Item #2: Gov. Jerry Brown finds himself without a plan to close the state’s $26.6 billion budget deficit because he and the California Teachers Association can’t peel off a handful of Republicans to vote to place tax increases on the June ballot. Republican legislators have no intentions of fleeing the state, but considering their track record, most of us aren’t sure if that’s a good thing.
Item #3: Despite the aforementioned deficit, Democratic legislators are lining up to resubmit bills that former Gov. Schwarzenegger vetoed during his terms in office. Many of these involved increased spending and one would institute union card check for farm workers. The Los Angeles Times appropriately interviewed former Gov. Gray Davis, who faced a similar deluge when he served. And we all remember what happened to him.

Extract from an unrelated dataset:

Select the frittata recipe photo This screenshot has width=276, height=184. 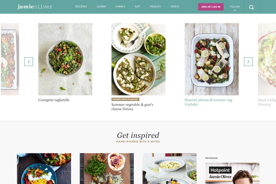tap(139, 59)
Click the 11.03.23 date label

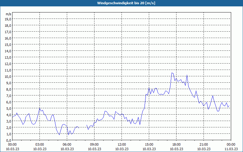click(x=231, y=149)
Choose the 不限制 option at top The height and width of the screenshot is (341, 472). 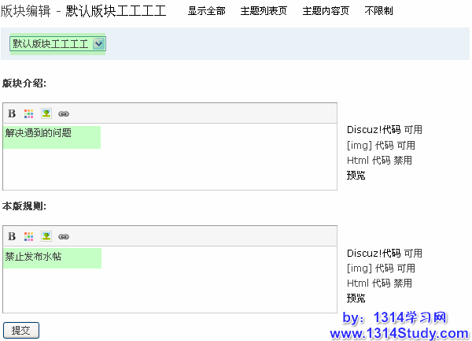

Item #4: California has a reputation for not being business-friendly. But the state is very friendly with one particular group of evil, money-grubbing corporations – the motion picture industry:
In recent years, [Los Angeles] has taken acts that cost it more revenue. It has allowed filmmakers to use its facilities for free, slashed business taxes for productions of less than $5 million, and exempted writers and other creative artists from paying business taxes on their first $300,000 of income.
In 2009, in response to generous tax incentives offered by other states, California enacted tax credits of up to 20 percent for feature film productions with budgets under $75 million, and up to 25 percent for television shows and independent films with budgets of up to $10 million. These tax credits have kept some productions from leaving the state.